The route up Bidean Nam Bian starts at Loch Actriochtan and continues up a moderately steep and rocky path to the peak of Stob Coire nan Lochan where you can venture deep into the ridges of the mountain known as ‘The Three Sisters’.
This route can be tricky when it’s covered with snow and ice so unless you’re an experienced climber I suggest reserving a visit till the weather improves when you’ll be able to appreciate the view across the glen, as well as the refreshing pools of water that cascade off the mountain side.
After reaching the top of Coire nan Lochan you’ll see the path petering out into a box canyon which requires a scramble up scree slopes, after which you’ll be able to join another path that leads onto Stob Coire nan Lochan.
It looks quite daunting from the bottom but it’s actually not too bad on close inspection, though it’s quite narrow, so if you haven’t got a head for heights you might not find it a particularly enjoyable experience.
Ben Vorlich and Stuc a’Chroin
- Location: OS Grid Ref: NN 61746 17464. Latitude: 56° 19′ 45″ N, Longitude: 4° 14′ 15″ W
- Height: Elevation 3,199 feet (975 metres), Prominence 827 feet (252 metres)
I would have included Ben Vorlich on its own were it not for the fact that at 2,900 feet it’s 100 feet shy of being a Munro, but it’s still worth climbing as it’s a lovely walk and you can tack on nearby Stuc a’Chroin if you really want that magical 3,000-foot accomplishment.
The easiest path starts from the southern shores of Loch Earn where it passes through woodland before the scenery changes to moorland as the elevation increases.
The path is well-worn so there shouldn’t be any problems making your way to the summit of Ben Vorlich and at just 5 miles this first section shouldn’t take more than 3 hours to complete.
If you want to extend the route there’s a path from Ben Vorlich to Stuc a’Chroin that’s relatively straightforward apart from the last section which involves a steep scramble to the summit.
More recommended Munros in Scotland
Trying to include a review of every single Scottish Munro in one article is pointless as it would make it so long you may as well go and read a book on the subject.

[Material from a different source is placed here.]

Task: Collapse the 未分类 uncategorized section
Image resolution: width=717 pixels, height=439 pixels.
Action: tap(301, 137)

What I’ll do instead, therefore, is include a few of my personal favourites in the following list as and when I’m able to visit them.
These Munros aren’t classified as ‘best’ in any particular category, but if I enjoy climbing them I’ll be sure to add them below along with links to my in-depth reviews.

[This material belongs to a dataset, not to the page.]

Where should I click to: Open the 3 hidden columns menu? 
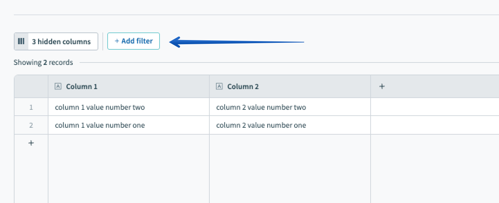point(61,41)
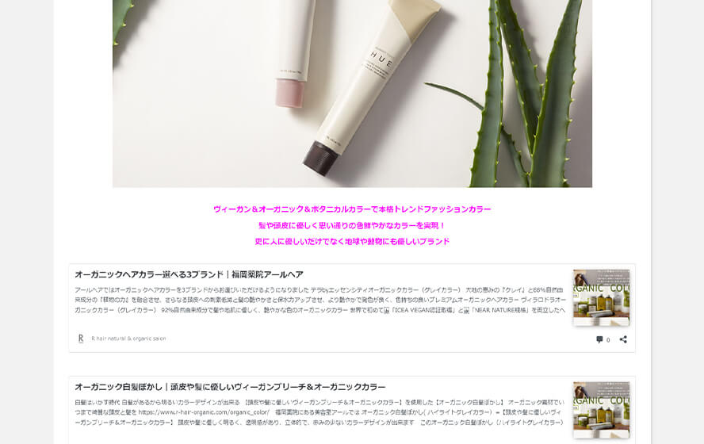Viewport: 704px width, 444px height.
Task: Click the small image icon before NEAR NATURE
Action: (466, 310)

- Location: OS Grid Ref: NN 06962 30471. Latitude: 56° 25′ 36″ N, Longitude: 5° 7′ 54″ W
- Height: Elevation 3,694 feet (1,126 metres), Prominence 2,890 feet (881 metres)
- Out About Scotland complete guide: Ben Cruachan Dam
Ben Cruachan is one of the highest Munros in the Southern Highlands and it’s extremely popular for two reasons.
The first is the fact the superb ‘Hollow Mountain’ attraction is located nearby where visitors can take a journey deep inside the mountain to view an enormous underground hydroelectric power station.
The station is powered by water stored in the dam and visitors are encouraged to walk up to it for a look, after which they can continue to the Ben Cruachan summit or return to the visitor centre.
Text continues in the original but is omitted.